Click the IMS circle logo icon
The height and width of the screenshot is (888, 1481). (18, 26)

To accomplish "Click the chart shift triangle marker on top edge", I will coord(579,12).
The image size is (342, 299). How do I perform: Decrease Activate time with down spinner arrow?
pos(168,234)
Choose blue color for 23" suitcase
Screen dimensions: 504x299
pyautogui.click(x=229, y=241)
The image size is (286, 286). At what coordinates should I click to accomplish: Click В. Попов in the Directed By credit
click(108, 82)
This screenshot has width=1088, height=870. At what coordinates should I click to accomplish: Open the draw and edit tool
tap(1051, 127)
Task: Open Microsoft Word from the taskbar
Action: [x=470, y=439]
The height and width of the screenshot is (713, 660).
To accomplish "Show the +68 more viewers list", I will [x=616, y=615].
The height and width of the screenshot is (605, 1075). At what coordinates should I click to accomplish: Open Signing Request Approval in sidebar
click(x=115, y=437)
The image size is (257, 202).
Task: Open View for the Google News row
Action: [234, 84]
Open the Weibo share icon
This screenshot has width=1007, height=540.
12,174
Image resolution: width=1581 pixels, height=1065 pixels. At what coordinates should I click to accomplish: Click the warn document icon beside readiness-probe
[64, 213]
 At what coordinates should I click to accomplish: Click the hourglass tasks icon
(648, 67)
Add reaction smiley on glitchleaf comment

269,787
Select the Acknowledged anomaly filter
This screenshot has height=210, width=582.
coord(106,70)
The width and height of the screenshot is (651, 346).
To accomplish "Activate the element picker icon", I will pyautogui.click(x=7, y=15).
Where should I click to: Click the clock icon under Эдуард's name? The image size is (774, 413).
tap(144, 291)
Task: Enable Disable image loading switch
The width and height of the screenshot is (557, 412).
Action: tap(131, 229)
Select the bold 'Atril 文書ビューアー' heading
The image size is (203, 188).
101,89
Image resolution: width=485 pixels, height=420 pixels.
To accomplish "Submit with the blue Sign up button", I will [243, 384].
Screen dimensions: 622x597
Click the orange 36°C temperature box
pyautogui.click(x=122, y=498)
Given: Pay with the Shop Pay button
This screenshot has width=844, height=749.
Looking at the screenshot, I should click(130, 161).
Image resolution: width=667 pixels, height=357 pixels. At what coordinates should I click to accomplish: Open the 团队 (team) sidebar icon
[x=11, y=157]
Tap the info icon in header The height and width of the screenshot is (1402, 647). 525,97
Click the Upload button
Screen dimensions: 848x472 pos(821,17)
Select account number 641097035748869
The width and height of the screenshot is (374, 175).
-=-=-=-=-
■ **Your goal**: Write out the entire listing above again, line for line, without changing a single character.

■ **Exercise response**:
Click the IMS circle logo icon
The height and width of the screenshot is (888, 1481). (18, 26)

To accomplish "Click the chart shift triangle marker on top edge", I will coord(579,12).
The image size is (342, 299). How do I perform: Decrease Activate time with down spinner arrow?
pos(168,234)
Choose blue color for 23" suitcase
Screen dimensions: 504x299
pyautogui.click(x=229, y=241)
The image size is (286, 286). At what coordinates should I click to accomplish: Click В. Попов in the Directed By credit
click(108, 82)
This screenshot has width=1088, height=870. At what coordinates should I click to accomplish: Open the draw and edit tool
tap(1051, 127)
Task: Open Microsoft Word from the taskbar
Action: [x=470, y=439]
The height and width of the screenshot is (713, 660).
To accomplish "Show the +68 more viewers list", I will [x=616, y=615].
The height and width of the screenshot is (605, 1075). At what coordinates should I click to accomplish: Open Signing Request Approval in sidebar
click(x=115, y=437)
The image size is (257, 202).
Task: Open View for the Google News row
Action: [234, 84]
Open the Weibo share icon
This screenshot has width=1007, height=540.
12,174
Image resolution: width=1581 pixels, height=1065 pixels. At what coordinates should I click to accomplish: Click the warn document icon beside readiness-probe
[64, 213]
 At what coordinates should I click to accomplish: Click the hourglass tasks icon
(648, 67)
Add reaction smiley on glitchleaf comment

269,787
Select the Acknowledged anomaly filter
This screenshot has height=210, width=582.
coord(106,70)
The width and height of the screenshot is (651, 346).
To accomplish "Activate the element picker icon", I will pyautogui.click(x=7, y=15).
Where should I click to: Click the clock icon under Эдуард's name? The image size is (774, 413).
tap(144, 291)
Task: Enable Disable image loading switch
The width and height of the screenshot is (557, 412).
Action: tap(131, 229)
Select the bold 'Atril 文書ビューアー' heading
The image size is (203, 188).
101,89
Image resolution: width=485 pixels, height=420 pixels.
To accomplish "Submit with the blue Sign up button", I will [243, 384].
Screen dimensions: 622x597
Click the orange 36°C temperature box
pyautogui.click(x=122, y=498)
Given: Pay with the Shop Pay button
This screenshot has width=844, height=749.
Looking at the screenshot, I should click(130, 161).
Image resolution: width=667 pixels, height=357 pixels. At what coordinates should I click to accomplish: Open the 团队 (team) sidebar icon
[x=11, y=157]
Tap the info icon in header The height and width of the screenshot is (1402, 647). 525,97
Click the Upload button
Screen dimensions: 848x472 pos(821,17)
Select account number 641097035748869
The width and height of the screenshot is (374, 175).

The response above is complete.